There’s a meme going round academics at the moment about the professor (the American sort, where all lecturers are called professor; not the real sort, the rarified breed we find in Britain) who has told his students that surveys show that the average academic works 60 hours a week. The implication is that if students want to be successful, they need to work 60 hours a week too. By coincidence I had just read a description of the massively successful Harvard Business School which said that they expected their students to work 55.1 hours a week (a curiously precise figure). I am reminded that I always told my students who invariably demanded to be told a simple answer to “how hard should I work” that they should consider being a student like having a job, so that they should work 40 hours a week – although now I would revise that down to 35-36 hours. And don’t forget that Elon Musk famously once said that the secret of his success is that he works 100 hours a week.
Students were often surprised, frightened, shocked, and disbelieving when I told them that just 36 hours a week for four courses a term meant that they should be devoting 9 hours every week to each course. Take away 2 hours for a lecture, say, and that leaves 7 hours a course a week when they should be working on that course, reading, thinking, preparing for exams, and writing essays. Seven hours is a scary amount of time. Try it – and that’s just one out of four.
There is though some hope though. A few decades ago we were having the same argument about how hard you should work (this time without the means of the internet), and people were saying everyone should be doing 70 hours a week. So some reason has evidently set in as the expectation has dropped from 70 to only 60 hours a week.
What is a 60 hour work week like? Assuming you take Sundays off, that’s 10 hours a day. Say, from 8.30 a.m. – 7.00 p.m. if you allow yourself half an hour a day for lunch and other stuff.
I am sceptical. Can anyone really work 10 hours a day? I have spent three hours this morning writing, and I am knackered. And still I have had to get up a few times, make a cup of tea, go to the loo, and yet I am almost done for the day in terms of energy. Now I know I am depressed and depression saps energy and concentration, but I am doubtful that I am that lazy and pathetic. I suspect that people who say they work 10 hours a day really don’t work anywhere near that amount. They might be at work, but they’re not always doing work. They might get in, arrange their desk, check their email, glance at The Guardian (after all, it’s Education Tuesday, and that’s work isn’t it?), make a cup of coffee, go to the loo, chat to the person next door, go to the water cooler, go to the loo again, check the news, book their holiday online, check their email again triaging spam, move emails around folders, make more coffee, go to the loo again, chat to a couple of people they meet along the way, and suddenly it’s 7 pm. Of course people do have to and do do some work through the day, but I am very sceptical they really work all that time.

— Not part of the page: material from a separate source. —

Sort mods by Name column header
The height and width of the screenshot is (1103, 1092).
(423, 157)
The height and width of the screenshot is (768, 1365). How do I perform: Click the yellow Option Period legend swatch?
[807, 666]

So I don’t believe that most people who say that they do, do really work 60 hours a week. These peopl don’t define work, and they don’t record what they do, and psychology tells us that most people tend to view their own activities through rose-tinted glasses.
I have often thought of carrying out a survey of academics, or even anyone who says they work hard, and writing a book about it. I have pared my life down to an essential minimum and I really struggle to write, read, and think anywhere near as much as I would like to. I outsource, I shop online, I do the minimum in everything non-academic, and yet … I’m time poor. Don’t other people have to brush their teeth (two minutes three times a day plus flossing), do washing, do some kind of exercise, sleep, have the occasional shower, install new software only to find nothing works any more, eat, stay hydrated, deal with burst pipes and lost keys, and so on?

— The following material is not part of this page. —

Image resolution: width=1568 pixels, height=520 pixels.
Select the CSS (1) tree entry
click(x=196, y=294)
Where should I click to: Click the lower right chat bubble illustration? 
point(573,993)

I end up feeling most sorry for students, because they have these expectations laden upon them by people who don’t know what they themselves do, and often have to fit in a part-time job and take advantage of having a social life at what will later prove to be the best time of their lives. Their friends often do not help; some of them boasting, exaggerating, lying, or just deceiving themselves about how hard they work. Have you noticed that there are only two types of people – those who put a lot of work into the essay that they started three months ago, and those who left it to the last minute and spent hardly any time on it at all>
I am not advocating a culture of laziness. Psychology has taught us that if we want to become successful at something, we have to work very hard. Genius is indeed nearly all perspiration, and above a certain minimum level, how you succeed depends mainly on your attitude and how much effort you put in. There is no shortcut to success, I’m afraid, but that doesn’t mean you have to put in 60 hours nonstop work a week. And instead of panicking, being insecure, and deceiving ourselves and others about how hard we work, let’s be honest and realistic, because overwork and stress lead to disaster. I know.